March 1723 – That same month Bartholomew Richard Dodson and Thomas Draper appeared in court to answer the complaint of Christopher Pridham that they came to his ordinary at the court house on Thursday, 13 February, and without any provocation assaulted Pridham, Robert Mathews, and William Rust, and then “did beat wound and pursue with staves, clubbs, stones, and chaires: that the said Pridham and his family being in danger of their lives barred themselves up in his house which the said Draper and Dodson with force and armes attempted diverse times to break open contrary to the King’s peace, etc.” Bartholomew Richard Dodson and Thomas Draper appeared in court and “severall evidences being examined who fully proved the facts laid to their charge”, they were both fined “tenn pounds current money, and [ordered to] provide twenty pounds sterling each before being released by the sheriff.”
Again, Thomas Draper, along with Hugh Harris and Henry Fann, is hauled into court and fined accordingly: “Thomas Draper in the sume of forty pounds sterling and the said Hugh Harris and Henry Fann, each of them in the sume of twenty pounds sterling to be levied on their lands and tenements, goods, and chattles, upon condition that if the said Thomas Draper shall pay ten pounds current money when ordered it being a fine laid upon him by this court and shall keep the peace of our Sovereign Lord the King towards his said majesty and all his leige people, and especially towards the said Christopher Pridham, Robert Mathews and William Rust, that then this recognizance to be void and of none effect or else to remain in full force and virtue.” 7
14 May 1726 – Thomas is surety on a bond for the estate of Henry Miskell. 8
5 July 1726 - From Mary Dalton, widow, leaves to Henry Miskell and his wife Winifred “for the natural love which she has for Henry Miskell and Winifred, his wife, her daughter,” the plantation and tract of land where Henry Miskell lives, containing about 100 acres, “the same being part of Miskell Sr.’s 656 acre plantation.
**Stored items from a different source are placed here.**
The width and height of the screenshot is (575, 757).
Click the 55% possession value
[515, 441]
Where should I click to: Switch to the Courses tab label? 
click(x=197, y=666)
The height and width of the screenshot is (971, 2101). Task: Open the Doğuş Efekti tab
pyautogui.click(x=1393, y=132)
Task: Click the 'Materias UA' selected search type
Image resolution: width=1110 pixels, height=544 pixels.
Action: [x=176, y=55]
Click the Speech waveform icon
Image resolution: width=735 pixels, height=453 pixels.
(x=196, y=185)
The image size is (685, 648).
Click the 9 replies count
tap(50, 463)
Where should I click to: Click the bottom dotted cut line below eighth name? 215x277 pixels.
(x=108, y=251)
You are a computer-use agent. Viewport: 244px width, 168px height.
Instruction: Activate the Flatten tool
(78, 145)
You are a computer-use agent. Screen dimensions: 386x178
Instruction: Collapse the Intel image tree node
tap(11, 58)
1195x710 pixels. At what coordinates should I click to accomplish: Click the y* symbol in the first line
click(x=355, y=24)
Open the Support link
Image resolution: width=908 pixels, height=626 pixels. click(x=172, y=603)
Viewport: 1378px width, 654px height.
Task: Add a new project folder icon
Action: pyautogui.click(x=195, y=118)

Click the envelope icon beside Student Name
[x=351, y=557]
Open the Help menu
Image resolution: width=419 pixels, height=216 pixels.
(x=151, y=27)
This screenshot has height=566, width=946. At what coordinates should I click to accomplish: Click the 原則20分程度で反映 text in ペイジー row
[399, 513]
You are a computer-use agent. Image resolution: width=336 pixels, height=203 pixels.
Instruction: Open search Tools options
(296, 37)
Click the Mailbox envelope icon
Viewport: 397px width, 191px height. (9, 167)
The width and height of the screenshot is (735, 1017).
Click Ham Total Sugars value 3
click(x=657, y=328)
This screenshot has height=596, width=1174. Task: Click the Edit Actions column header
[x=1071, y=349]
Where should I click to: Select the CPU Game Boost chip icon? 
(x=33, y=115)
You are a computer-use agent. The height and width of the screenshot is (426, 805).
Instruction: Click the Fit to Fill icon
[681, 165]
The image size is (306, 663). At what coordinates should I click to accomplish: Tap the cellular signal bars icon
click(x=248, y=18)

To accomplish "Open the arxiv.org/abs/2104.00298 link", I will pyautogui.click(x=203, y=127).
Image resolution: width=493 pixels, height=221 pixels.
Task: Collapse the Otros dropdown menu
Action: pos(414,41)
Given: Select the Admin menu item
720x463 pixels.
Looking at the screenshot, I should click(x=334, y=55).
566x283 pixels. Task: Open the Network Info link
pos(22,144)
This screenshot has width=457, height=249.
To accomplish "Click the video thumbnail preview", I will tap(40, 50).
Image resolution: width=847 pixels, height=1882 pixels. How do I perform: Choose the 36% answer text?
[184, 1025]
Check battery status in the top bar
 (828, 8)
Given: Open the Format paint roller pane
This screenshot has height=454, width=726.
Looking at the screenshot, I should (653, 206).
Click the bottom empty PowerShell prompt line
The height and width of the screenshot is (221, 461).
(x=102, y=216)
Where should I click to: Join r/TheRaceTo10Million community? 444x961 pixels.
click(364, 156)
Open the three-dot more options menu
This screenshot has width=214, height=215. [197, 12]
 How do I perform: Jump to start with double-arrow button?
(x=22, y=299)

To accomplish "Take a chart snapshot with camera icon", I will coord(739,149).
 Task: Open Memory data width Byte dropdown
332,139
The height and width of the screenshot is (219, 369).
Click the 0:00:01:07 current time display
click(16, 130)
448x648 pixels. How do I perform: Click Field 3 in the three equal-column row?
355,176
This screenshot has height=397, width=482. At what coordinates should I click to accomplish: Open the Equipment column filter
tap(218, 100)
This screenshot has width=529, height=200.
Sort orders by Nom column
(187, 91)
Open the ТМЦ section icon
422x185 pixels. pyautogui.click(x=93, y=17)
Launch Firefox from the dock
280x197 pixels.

The land is bounded by Mr. Thomas Griffin, Mr. Thomas Dew, William Brockenbrough, and Thomas Draper. Signed Mary (O her mark) Dalton. Witness: Thomas Draper. 9
6 April 1732 - Thomas Draper was plaintiff in an action of trespass against Thomas Curtis, defendant. At the defendant’s motion a special “imparlance” is granted until the next court. The action of trespass against Thomas Curtis is dismissed on 7 November 1732, the plaintiff not prosecuting.
3 May 1732 - Thomas Draper purchased a mill from William Stone. 10
3 May 1732 - The Sheriff was ordered to summon Thomas Draper to the next court to answer the presentment of the Grand Jury against him for swearing one oath on the 27 October 1731.
1721-1732 – The court ordered the Sheriff to summon Thomas Draper to next court to answer the complaint of his servant, Richard Cornelius, and also ordered that Bartholomew Richard Dodson appear at next Court, and “bring with him the indentures he has in keeping between Thomas Draper and Richard Cornelius.” The order was dismissed, with no prosecution.
1721-1732 - An attachment was obtained by Christopher Petty against Thomas Draper for thirty pounds of tobacco and four bushels of Indian Corn, but it was dismissed.
3 February 1734 - Bond of 50 lbs recorded. Principal, Henry Miskell (identified elsewhere as an attorney); Obligee: Richmond County JPs; Securities: John Williams and Thomas Draper. Acts to be performed: Henry Miskell is administrator of estate of Mary Dalton, dec’d.